Viral Replication Modulated by Hallmark Conformational Ensembles: How AlphaFold-predicted Features of RdRp Folding Dynamics combined with Intrinsic Disorder-mediated Function Enable RNA Virus Discovery

Rachid TAHZIMA^1,2*Justine Charon³Adrian Diaz⁴Kris De Jonghe¹Thierry Michon³Sebastien Massart⁵Wim Vranken^4,6,7,8

• ¹Institute for Agricultural, Fisheries and Food Research (ILVO), Merelbeke, Belgium
• ²Plant Pathology Laboratory, Gembloux Agro-Bio Tech, University of Liege, Gembloux, Namur, Belgium
• ³Fruit Biology and Pathology Unit, National Research Institute for Agriculture, Food and Environment (INRAE)/University of Bordeaux, Bordeaux, France
• ⁴Interuniversity Institute of Bioinformatics in Brussels (ULB/VUB), Brussels, Belgium
• ⁵Laboratory for Integrated and Urban Phytopathology, Gembloux Agro-Bio Tech, University of Liege, Gembloux, Namur, Belgium
• ⁶Artificial Intelligence Laboratory, Vrije Universiteit Brussel, Brussels, Brussels, Belgium
• ⁷Division of Structural Biology Brussels, Department of Bioengineering Sciences, Vrije Universiteit Brussel, Brussels, Brussels, Belgium
• ⁸Chemistry department, Vrije Universiteit Brussel (VUB), 1050, Brussels, Belgium., Brussels, Belgium

RNA-dependent RNA polymerase (RdRp) functions in RNA viruses are demonstrably modulated by native substrates of dynamic and interconvertible conformational ensembles.
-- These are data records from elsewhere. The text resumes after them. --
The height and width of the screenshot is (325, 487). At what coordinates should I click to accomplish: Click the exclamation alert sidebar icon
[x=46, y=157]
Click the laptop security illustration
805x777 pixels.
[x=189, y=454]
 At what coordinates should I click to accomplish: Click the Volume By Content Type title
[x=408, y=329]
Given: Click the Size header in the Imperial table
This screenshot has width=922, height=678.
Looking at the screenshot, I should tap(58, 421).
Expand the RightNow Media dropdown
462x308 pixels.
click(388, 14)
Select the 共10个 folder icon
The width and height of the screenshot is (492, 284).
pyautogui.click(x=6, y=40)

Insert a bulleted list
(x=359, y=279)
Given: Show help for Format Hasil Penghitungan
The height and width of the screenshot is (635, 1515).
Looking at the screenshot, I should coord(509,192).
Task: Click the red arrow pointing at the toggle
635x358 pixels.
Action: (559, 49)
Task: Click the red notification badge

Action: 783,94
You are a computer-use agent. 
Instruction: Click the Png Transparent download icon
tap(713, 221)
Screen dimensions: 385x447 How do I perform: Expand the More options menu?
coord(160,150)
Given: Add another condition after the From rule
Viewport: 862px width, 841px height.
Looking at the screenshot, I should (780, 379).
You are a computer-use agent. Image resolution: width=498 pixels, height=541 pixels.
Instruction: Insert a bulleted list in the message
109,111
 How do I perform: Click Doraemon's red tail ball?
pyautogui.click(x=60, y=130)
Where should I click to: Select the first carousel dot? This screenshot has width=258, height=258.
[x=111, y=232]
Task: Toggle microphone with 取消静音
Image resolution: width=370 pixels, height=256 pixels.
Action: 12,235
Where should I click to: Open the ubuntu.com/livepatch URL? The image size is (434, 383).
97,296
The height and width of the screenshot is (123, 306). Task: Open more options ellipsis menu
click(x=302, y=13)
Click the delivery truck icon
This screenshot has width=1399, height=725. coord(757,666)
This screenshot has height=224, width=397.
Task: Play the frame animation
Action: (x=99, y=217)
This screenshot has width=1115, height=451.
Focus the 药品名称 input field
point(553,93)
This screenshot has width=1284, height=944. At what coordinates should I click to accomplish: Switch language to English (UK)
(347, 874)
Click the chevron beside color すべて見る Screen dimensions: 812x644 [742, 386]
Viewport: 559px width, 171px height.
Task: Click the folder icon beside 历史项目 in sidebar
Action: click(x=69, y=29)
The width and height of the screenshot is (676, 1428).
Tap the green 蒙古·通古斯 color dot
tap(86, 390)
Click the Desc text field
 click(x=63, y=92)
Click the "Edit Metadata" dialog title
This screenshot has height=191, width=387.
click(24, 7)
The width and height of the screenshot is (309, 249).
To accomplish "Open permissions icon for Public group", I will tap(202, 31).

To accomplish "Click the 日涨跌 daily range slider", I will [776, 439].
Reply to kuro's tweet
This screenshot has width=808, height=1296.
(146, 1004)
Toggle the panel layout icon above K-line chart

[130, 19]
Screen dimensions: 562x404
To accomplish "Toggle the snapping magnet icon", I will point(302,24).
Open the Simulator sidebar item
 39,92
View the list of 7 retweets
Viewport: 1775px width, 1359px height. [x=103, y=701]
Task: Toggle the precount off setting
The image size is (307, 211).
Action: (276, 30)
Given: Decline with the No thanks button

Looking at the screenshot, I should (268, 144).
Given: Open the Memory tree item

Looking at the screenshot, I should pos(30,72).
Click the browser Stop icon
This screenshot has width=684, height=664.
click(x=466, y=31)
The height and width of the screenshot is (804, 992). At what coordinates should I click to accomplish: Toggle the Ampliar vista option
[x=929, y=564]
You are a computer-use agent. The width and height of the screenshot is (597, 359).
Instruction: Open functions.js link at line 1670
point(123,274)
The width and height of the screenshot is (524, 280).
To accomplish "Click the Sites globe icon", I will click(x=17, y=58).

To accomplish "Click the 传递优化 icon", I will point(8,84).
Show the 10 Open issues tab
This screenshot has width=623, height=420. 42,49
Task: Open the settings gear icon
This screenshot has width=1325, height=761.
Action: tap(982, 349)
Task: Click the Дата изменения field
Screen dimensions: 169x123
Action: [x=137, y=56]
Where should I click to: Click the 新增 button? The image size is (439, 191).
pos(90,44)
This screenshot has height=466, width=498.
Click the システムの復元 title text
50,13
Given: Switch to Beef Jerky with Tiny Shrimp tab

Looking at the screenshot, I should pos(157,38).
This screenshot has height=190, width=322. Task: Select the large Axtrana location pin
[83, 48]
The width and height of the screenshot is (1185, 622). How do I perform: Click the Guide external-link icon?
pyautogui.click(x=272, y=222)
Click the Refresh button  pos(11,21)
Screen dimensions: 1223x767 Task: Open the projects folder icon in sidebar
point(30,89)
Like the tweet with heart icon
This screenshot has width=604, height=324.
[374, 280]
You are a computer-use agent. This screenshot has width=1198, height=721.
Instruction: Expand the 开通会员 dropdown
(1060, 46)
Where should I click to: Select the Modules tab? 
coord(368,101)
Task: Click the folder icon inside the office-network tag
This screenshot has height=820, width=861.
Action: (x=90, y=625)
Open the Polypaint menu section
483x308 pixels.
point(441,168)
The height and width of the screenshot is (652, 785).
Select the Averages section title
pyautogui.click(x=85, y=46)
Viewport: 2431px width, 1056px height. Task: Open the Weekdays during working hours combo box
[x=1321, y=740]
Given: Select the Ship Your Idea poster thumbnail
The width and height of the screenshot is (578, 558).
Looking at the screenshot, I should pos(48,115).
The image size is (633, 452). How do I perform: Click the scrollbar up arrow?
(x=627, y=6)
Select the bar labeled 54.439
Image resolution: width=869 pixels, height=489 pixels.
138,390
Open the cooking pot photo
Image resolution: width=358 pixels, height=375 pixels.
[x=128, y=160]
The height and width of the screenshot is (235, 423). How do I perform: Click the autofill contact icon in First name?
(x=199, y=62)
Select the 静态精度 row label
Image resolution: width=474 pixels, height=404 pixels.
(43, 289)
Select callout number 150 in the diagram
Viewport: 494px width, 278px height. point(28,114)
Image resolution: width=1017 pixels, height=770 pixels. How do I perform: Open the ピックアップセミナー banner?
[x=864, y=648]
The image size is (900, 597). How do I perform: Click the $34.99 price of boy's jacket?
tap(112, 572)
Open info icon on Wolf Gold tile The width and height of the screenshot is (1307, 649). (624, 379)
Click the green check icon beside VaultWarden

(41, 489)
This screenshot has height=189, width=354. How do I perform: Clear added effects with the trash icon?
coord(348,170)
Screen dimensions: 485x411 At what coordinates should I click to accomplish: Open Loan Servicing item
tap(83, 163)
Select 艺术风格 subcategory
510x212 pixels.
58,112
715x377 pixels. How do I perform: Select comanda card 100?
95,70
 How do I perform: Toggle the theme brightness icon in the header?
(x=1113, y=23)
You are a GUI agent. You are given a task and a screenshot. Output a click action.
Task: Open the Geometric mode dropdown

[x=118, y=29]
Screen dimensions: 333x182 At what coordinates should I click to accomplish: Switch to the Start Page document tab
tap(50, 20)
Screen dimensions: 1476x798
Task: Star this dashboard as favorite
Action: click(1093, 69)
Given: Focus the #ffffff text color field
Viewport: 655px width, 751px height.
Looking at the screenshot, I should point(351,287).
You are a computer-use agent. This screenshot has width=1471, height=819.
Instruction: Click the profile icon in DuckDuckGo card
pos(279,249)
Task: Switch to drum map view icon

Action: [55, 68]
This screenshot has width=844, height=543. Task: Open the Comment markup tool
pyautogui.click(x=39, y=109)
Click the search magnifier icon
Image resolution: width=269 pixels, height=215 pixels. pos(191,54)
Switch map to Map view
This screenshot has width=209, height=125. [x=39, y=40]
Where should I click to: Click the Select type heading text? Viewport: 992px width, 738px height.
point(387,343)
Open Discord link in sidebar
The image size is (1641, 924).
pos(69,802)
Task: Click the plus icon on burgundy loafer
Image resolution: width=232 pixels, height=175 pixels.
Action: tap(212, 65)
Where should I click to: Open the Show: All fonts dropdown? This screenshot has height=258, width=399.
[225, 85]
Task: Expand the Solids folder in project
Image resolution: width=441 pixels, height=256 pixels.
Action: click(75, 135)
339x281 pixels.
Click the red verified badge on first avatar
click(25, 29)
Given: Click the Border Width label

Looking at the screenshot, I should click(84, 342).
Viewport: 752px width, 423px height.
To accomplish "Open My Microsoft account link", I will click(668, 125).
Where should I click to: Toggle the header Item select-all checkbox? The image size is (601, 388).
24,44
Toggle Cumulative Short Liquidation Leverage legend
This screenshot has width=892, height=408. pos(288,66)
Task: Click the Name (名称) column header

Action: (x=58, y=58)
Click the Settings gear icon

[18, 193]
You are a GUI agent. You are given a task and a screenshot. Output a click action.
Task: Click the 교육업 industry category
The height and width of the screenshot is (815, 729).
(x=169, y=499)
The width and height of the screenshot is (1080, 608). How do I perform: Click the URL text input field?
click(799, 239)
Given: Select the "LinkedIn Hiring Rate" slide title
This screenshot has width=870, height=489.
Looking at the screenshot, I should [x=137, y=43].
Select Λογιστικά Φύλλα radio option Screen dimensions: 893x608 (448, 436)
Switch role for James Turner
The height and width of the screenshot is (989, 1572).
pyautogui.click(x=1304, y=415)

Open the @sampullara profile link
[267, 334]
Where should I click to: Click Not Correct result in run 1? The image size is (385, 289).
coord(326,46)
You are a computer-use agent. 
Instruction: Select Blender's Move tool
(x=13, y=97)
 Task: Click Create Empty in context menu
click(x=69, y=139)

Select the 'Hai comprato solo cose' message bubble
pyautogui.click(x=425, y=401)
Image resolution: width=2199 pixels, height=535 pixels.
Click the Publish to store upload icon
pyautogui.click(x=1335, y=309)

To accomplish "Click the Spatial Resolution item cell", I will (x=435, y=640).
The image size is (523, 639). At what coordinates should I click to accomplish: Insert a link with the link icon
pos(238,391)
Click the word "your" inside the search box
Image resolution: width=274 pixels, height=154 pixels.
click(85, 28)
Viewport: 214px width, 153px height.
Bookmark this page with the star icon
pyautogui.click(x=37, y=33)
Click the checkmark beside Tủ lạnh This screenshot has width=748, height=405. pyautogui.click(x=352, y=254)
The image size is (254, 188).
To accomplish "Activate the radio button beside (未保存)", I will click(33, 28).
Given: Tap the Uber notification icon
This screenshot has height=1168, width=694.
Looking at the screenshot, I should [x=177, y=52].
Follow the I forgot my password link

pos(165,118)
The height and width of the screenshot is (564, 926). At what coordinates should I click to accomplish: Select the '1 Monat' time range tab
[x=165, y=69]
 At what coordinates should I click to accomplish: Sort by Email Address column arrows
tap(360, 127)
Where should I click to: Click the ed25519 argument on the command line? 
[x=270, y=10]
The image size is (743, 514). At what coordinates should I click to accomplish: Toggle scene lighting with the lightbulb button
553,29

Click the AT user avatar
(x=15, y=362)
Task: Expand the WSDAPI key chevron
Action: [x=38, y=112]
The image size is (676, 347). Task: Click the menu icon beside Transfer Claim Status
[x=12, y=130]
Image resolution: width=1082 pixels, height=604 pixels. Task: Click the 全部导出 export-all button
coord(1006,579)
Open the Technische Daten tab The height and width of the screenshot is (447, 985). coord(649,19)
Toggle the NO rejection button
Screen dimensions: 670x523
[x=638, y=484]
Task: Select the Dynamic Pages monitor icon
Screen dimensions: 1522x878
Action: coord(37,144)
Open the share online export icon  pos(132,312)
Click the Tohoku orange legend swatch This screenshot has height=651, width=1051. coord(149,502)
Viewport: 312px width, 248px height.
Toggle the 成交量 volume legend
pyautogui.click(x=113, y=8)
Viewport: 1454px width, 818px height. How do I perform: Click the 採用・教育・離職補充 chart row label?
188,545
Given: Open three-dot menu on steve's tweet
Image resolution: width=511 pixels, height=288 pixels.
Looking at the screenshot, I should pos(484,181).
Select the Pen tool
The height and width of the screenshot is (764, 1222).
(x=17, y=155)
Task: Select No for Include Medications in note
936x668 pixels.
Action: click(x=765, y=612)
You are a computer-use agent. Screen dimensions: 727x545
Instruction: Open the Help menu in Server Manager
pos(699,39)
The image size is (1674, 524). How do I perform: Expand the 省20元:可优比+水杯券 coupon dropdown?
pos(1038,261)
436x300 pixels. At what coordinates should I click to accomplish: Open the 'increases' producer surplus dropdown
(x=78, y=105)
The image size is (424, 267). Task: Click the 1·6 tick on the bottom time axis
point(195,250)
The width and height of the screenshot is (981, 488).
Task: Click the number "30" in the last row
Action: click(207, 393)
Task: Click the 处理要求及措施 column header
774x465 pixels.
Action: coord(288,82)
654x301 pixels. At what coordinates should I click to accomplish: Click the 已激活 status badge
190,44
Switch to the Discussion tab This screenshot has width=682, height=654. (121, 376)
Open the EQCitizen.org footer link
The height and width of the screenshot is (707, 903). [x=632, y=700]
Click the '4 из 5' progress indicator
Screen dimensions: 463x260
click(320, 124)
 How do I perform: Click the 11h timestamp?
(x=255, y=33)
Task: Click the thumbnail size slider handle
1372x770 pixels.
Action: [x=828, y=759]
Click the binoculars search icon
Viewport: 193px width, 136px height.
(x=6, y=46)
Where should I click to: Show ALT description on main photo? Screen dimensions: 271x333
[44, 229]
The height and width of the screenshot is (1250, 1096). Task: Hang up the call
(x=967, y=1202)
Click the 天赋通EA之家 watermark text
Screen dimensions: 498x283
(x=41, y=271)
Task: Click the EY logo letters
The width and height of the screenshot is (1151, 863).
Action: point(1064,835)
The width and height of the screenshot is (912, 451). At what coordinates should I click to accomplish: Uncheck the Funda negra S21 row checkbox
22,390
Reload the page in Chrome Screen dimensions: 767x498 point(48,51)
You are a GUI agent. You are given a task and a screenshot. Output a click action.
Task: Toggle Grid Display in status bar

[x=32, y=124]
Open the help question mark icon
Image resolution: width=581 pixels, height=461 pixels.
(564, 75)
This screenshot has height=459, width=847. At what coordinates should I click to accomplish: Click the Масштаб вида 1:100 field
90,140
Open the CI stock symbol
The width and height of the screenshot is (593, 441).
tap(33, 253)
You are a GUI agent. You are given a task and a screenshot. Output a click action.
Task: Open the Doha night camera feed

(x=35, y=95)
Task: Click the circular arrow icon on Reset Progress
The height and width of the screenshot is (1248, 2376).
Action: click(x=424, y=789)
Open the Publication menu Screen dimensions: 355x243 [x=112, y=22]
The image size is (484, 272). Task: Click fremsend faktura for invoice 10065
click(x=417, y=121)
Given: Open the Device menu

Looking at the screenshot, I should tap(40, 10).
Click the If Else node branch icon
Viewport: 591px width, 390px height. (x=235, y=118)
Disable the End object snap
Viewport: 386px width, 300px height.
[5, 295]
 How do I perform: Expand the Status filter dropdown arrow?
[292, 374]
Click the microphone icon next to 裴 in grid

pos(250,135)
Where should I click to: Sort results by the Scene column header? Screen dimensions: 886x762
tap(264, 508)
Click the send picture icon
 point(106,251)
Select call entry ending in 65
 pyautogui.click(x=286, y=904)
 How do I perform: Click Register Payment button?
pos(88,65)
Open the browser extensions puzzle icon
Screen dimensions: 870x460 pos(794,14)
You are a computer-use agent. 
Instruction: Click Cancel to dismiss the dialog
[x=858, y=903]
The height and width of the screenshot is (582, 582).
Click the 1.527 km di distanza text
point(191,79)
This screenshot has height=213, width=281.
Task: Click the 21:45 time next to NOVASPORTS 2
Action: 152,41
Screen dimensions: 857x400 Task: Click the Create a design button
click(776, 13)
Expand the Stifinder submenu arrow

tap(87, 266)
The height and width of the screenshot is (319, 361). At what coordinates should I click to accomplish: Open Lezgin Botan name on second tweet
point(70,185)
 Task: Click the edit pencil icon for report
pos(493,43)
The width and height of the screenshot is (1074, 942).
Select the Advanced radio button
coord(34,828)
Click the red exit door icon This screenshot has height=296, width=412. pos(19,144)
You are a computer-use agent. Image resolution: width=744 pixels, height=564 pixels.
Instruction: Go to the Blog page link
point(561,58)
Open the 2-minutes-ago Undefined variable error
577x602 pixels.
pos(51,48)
Many of these are populated by essential flexible or intrinsically disordered regions (or IDRs) that lack stable 3D structure and make up nearly 16% of conserved RdRp domains, across Riboviria lineages. Typical structural models of RdRps are conversely typically agnostic of multiple conformations and their fluctuations, whether derived from protein structure predictors or from experimentally resolved structures from crystal states or dynamic conformer sets. In this review, we highlight how biophysics-inspired prediction tools combined with advanced deep-learning algorithms, such as AlphaFold2 (AF2), can help efficiently infer RdRp conformational heterogeneity and dynamics. We discuss the use of AF2 for protein structure prediction together with its limitations and impacts on RNA virus protein characterization and specifically address AF2’s low-confidence prediction scores, which largely capture IDRs. Key examples illustrate how biophysical-encoded preferences of generic sequence ensembles relationships can help estimate the global RdRp structural diversity as well as RNA virus discovery. The quantitative perception we present also highlights the challenging magnitude of emergent sequence-to-conformations relationships of proteins and illustrates more robust and accurate annotations of novel or divergent RdRps. Finally, the coarse-grained IDR-based structural depiction of RdRp conformations offers concrete perspectives on an integrative framework to directly generate innovative avenues to better understand viral replication in early disease stages and protein-protein affinities through folding dynamics of these viral proteins. Overall, tapping into the current knowledge of RdRp conformational heterogeneity will serve further RNA virus discovery as similarities in the global RdRp landscape emerge with more clarity.